FDA EIR - GVK Biosciences Pvt. Ltd. - March 13, 2015

An FDA inspection of Clinogent (A Division of GVK Biosciences Pvt. Ltd.) in Ameerpet, India, was conducted from March 10-13, 2015, focusing on a specific bioequivalence study. The inspection revealed several significant issues concerning data integrity and documentation practices. Key violations included the failure to consistently document all electrocardiogram (ECG) files within subject Case Report Forms (CRFs), with multiple ECG recordings for some subjects lacking clear justification for their inclusion or exclusion. Furthermore, there was no documented evidence that subjects were evaluated for adverse events during the wash-out period between study periods, a critical oversight for patient safety monitoring.
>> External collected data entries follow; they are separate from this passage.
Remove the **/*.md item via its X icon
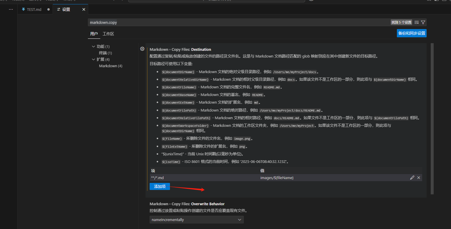Image resolution: width=451 pixels, height=229 pixels. tap(418, 177)
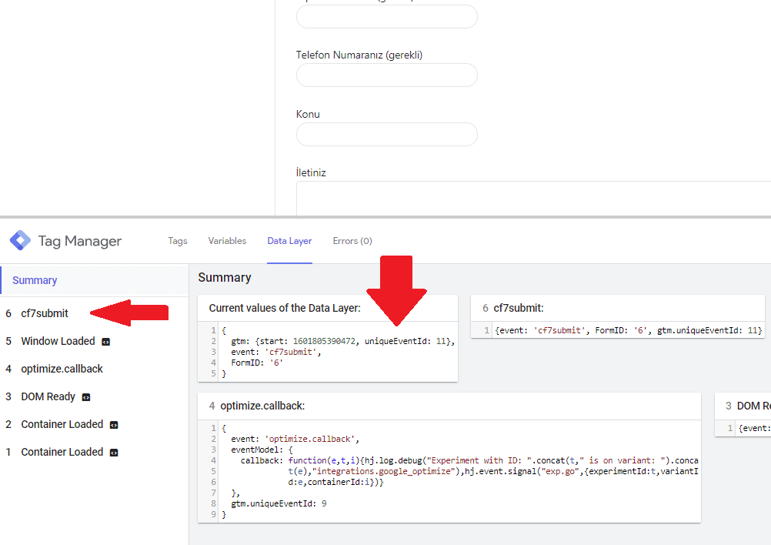Click code icon beside second Container Loaded
The width and height of the screenshot is (771, 545).
114,425
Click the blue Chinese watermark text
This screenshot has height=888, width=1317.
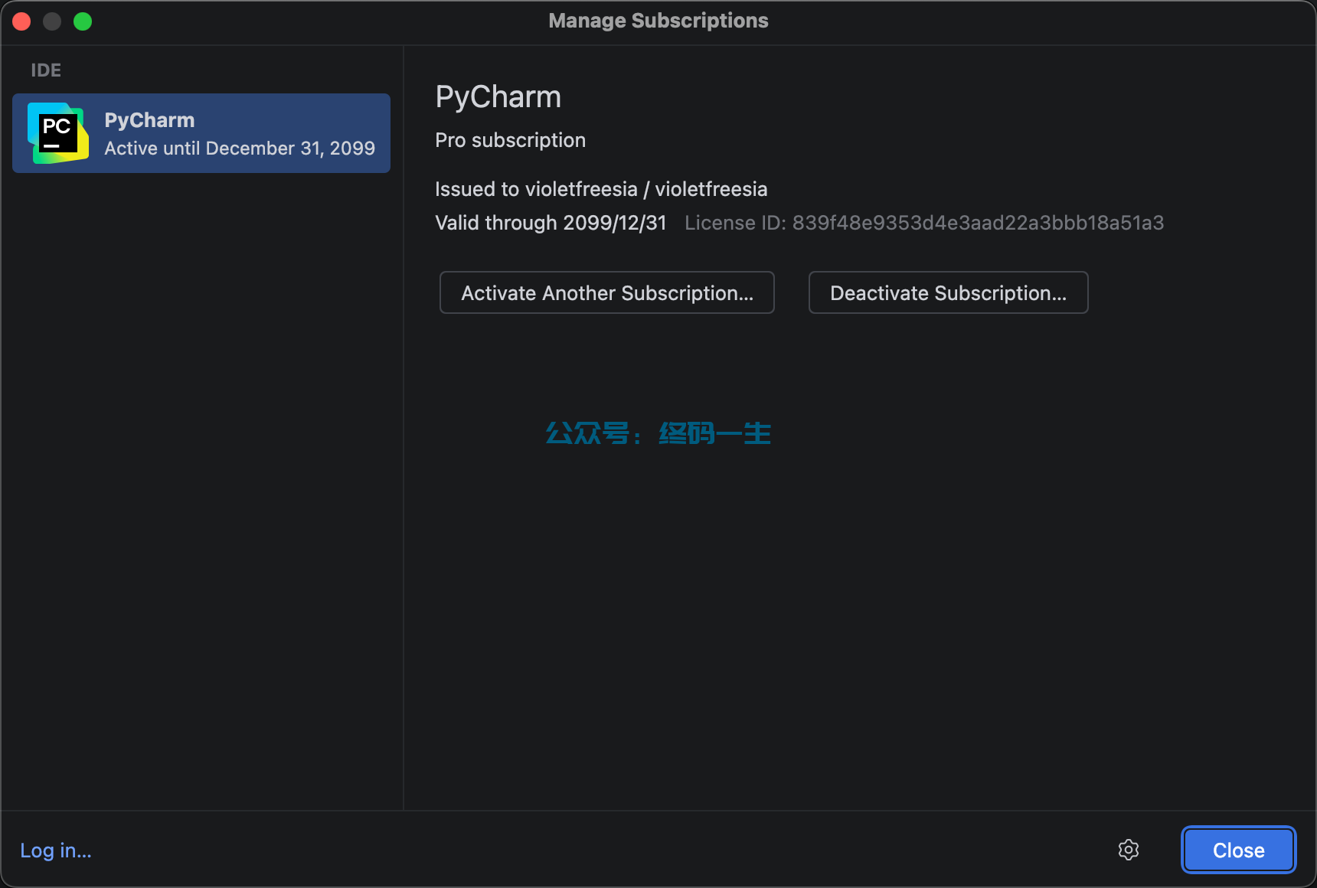(x=658, y=433)
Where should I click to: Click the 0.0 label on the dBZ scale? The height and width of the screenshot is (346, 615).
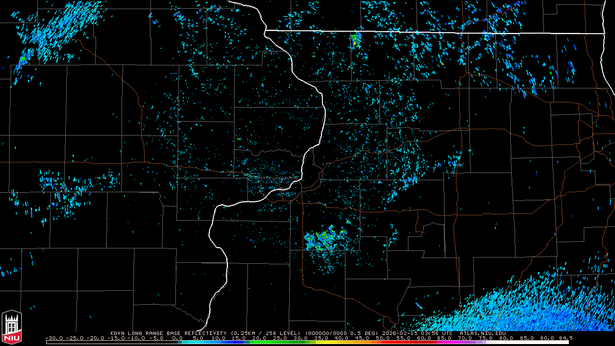click(x=177, y=338)
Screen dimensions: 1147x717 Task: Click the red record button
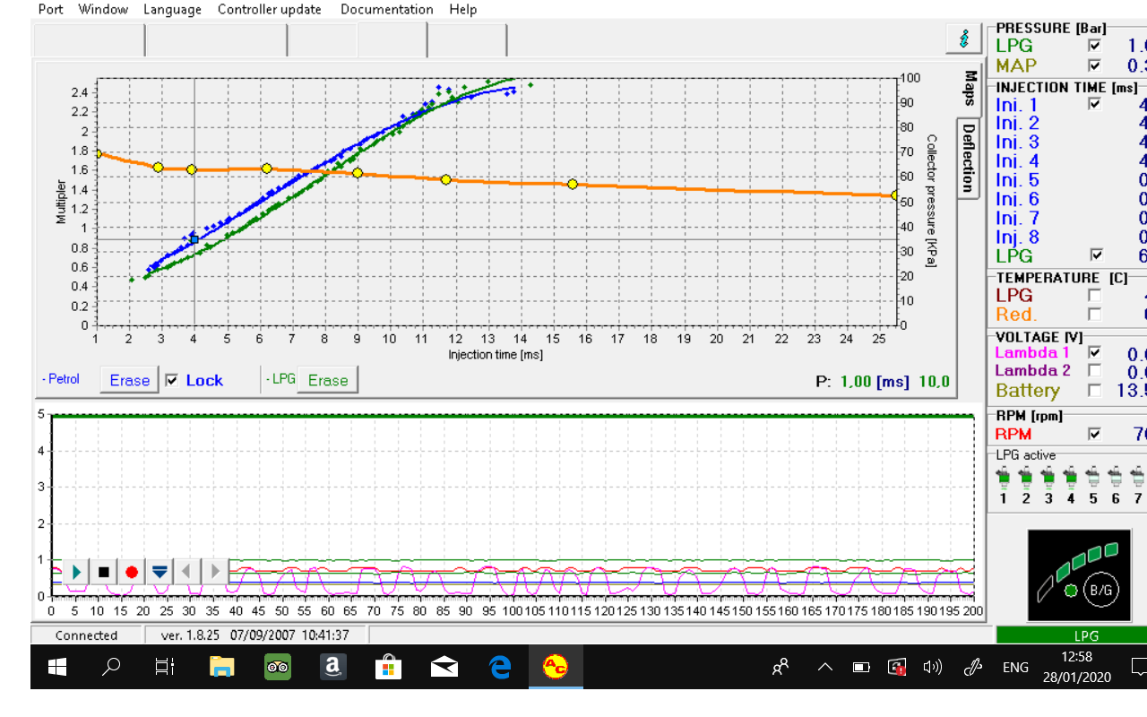(132, 572)
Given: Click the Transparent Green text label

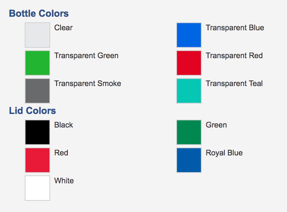Looking at the screenshot, I should [86, 56].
The facility also failed to maintain complete records for urine drug screening tests, specifically lacking details on the assay system, manufacturer, lot numbers, and expiration dates. Lastly, essential communications between Clinogent and the study sponsor, such as product shipment requests, were not adequately retained in the correspondence files. These observations highlight deficiencies in adhering to regulatory standards for clinical trial conduct and record-keeping. In response, Clinogent committed to providing a formal reply to the FDA's findings within 15 days. Management was also advised to implement rigorous audits of electronic ECG files to ensure comprehensive reporting and appropriate handling. Notably, the firm had already initiated the process of permanently closing its Hyderabad facility, effective June 2015, due to unfavorable business conditions, though regulatory archives were promised to remain accessible.